A connection is the limit of the newton quotient of the parallel transport Let $E\rightarrow M$ be a vector bundle with connection $\nabla$. Denote by $\Pi_{\gamma(t_{0})}^{\gamma(t_{1})}:E_{\gamma(t_{0})}\rightarrow E_{\gamma(t_{1})}$ the parallel transport map along the curve $\gamma$. 
Show that for any $X\in \Gamma(TM)$ and $s\in\Gamma(E) $
$$(\nabla_{X}s)(p)=\lim_{\delta\rightarrow 0}\dfrac{\Pi_{\gamma(\delta)}^{\gamma(0)}(s(\gamma(\delta)))-s(\gamma(0))}{\delta}$$
where $\gamma$ is any curve in $M$ such that $\gamma(0)=p$ and $\gamma'(0)=X(p)$.
So I have no idea how to do this should any tips for this?
 A: This shows you, that the connection is completely encoded in it's parallel transport and in this encoding, it's nothing than the regular derivative.

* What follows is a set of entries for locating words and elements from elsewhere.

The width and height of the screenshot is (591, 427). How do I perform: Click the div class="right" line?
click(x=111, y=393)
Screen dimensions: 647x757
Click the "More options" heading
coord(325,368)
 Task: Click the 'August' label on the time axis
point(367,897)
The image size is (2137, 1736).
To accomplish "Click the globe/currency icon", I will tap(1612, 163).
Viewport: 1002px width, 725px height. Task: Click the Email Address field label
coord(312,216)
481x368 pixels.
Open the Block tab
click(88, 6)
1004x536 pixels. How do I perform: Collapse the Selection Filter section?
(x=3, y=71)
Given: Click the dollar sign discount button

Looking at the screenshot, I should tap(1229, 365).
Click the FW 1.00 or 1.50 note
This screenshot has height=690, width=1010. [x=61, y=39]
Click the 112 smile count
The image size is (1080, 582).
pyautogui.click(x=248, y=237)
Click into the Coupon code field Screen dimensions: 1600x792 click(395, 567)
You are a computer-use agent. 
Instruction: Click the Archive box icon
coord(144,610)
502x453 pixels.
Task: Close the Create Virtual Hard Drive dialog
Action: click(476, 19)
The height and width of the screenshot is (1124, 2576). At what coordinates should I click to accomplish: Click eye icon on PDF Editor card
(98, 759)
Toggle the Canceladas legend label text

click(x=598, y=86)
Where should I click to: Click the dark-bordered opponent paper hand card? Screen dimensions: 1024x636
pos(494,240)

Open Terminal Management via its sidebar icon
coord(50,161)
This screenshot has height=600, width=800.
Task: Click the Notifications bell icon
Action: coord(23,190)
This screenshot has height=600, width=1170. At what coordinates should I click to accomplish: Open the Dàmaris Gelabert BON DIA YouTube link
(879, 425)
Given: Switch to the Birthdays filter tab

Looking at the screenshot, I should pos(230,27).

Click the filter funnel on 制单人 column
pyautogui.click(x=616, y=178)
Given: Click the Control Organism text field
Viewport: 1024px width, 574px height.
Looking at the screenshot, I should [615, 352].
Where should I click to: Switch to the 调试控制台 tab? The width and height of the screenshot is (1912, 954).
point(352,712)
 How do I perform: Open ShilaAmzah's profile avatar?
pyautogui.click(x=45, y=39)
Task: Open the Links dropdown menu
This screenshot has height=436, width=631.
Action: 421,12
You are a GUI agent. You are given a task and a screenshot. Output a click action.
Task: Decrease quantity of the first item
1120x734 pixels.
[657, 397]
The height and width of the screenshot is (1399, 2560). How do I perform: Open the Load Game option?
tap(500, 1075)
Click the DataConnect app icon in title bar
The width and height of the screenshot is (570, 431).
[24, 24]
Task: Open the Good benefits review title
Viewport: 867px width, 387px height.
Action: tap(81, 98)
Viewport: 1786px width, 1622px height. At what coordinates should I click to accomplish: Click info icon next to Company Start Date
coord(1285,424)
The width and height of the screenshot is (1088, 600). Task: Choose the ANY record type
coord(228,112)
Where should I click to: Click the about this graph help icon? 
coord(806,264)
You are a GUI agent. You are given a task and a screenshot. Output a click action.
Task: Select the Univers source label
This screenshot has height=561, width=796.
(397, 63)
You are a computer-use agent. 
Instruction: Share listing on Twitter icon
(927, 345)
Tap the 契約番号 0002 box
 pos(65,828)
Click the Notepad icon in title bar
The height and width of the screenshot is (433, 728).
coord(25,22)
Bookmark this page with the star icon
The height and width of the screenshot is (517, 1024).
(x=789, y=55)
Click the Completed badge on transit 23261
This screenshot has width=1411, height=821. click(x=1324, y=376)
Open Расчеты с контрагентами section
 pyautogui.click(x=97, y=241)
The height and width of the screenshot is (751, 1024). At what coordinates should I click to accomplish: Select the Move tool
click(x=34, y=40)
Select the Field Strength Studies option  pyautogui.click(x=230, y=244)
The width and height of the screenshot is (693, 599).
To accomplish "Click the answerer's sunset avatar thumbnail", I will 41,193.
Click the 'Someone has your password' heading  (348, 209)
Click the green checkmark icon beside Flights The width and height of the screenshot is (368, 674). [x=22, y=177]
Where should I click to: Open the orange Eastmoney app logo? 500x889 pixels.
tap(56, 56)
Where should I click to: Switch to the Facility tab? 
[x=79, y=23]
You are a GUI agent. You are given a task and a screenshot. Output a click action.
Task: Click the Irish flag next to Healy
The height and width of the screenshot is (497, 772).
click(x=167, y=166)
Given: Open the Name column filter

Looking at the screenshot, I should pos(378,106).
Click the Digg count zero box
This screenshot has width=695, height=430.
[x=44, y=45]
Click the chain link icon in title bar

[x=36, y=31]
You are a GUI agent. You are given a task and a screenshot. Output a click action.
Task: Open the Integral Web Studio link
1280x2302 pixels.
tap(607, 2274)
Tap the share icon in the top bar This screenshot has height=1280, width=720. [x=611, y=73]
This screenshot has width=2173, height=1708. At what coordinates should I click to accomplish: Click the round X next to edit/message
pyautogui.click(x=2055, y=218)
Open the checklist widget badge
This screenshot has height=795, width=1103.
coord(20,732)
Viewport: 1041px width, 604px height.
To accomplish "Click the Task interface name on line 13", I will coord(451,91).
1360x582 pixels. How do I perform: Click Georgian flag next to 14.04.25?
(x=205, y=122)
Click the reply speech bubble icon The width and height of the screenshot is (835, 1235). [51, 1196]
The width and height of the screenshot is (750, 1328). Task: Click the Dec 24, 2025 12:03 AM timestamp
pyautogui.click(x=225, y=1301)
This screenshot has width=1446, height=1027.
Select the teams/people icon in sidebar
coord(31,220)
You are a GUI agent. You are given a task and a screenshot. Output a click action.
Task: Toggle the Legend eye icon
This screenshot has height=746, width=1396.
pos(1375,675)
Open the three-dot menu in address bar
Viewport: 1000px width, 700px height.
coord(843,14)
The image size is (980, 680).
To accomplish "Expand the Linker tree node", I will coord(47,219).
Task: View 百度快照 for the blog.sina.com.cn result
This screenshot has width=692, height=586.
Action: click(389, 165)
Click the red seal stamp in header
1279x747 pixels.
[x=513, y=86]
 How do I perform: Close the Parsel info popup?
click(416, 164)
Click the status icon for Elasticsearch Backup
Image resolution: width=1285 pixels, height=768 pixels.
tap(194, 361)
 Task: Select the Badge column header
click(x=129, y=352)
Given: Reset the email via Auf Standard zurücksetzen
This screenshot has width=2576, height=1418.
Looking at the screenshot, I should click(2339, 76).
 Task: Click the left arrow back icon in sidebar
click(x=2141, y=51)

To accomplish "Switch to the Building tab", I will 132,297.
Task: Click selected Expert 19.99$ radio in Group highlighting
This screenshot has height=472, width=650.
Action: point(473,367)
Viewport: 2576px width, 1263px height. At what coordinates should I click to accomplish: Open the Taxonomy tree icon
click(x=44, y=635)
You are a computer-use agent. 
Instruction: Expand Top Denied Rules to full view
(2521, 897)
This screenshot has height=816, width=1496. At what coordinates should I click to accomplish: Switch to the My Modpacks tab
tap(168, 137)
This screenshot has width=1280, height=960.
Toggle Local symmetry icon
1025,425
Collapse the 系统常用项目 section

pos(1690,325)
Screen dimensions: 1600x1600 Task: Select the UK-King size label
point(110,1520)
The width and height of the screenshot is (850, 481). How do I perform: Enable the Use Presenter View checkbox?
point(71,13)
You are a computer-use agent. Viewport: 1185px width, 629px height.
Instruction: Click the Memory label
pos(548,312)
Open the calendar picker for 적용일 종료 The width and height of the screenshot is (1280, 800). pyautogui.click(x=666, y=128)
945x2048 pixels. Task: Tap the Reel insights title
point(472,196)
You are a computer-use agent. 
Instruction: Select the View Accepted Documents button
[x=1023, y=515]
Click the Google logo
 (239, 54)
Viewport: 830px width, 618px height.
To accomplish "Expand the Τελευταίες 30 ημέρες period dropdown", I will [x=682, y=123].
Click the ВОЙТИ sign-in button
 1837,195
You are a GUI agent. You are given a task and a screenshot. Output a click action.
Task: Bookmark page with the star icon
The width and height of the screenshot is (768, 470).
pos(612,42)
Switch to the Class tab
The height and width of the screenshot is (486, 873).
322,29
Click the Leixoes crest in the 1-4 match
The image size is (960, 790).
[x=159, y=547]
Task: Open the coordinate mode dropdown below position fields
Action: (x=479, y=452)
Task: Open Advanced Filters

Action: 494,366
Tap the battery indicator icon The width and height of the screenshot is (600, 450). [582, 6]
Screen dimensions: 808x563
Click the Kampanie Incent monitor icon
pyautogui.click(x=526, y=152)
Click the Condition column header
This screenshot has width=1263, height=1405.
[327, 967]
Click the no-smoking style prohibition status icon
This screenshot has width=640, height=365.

Let $\xi_1,...,\xi_n$ be a basis of $E_p$ and $s_1,...,s_n$ be the unique parallel sections along $\gamma$ with $s_i(0)=\xi_p$. Define $\tilde{S}=S\circ\gamma$ and let $\tilde{S}(t)=\sum\sigma^j(t)s_j(t)$. The following calculation then does the job:
\begin{align*}
\nabla_{X_p}S = \tilde S'(0) &= \nabla_t\big(\sum_j\sigma^js_j\big)(0)\\
&= \sum_j\big((\sigma^j)'s_j + \underbrace{\sigma^j\nabla_ts_j}_{\equiv\ 0}\big)(0)\\
&= \sum_j\bigg(\lim_{t\to0}\frac{\sigma^j(t)-\sigma^j(0)}{t}\bigg)s_j(0)\\
&= \lim_{t\to 0}\frac{1}{t}\Big(\sum_j\sigma^j(t)s_j(0) - \sigma^j(0)s_j(0)\Big)\\
&= \lim_{t\to 0}\frac{1}{t}\Big(\sum_j\sigma^j(t)P_{t,0}^\gamma(s_j(t))-\sigma^j(0)s_j(0)\Big)\\
&= \frac{1}{t}\Big(P_{t,0}^\gamma\big(\sum_j\sigma^j(t)s_j(t)\big)-\sum_j\sigma^j(0)s_j(0)\Big)\\
&= \lim_{t\to0}\frac{P_{t,0}^\gamma(\tilde S(t))-\tilde S(0)}{t}
\end{align*}
I think you can handle the few changes of notation. Otherwise feel free to ask.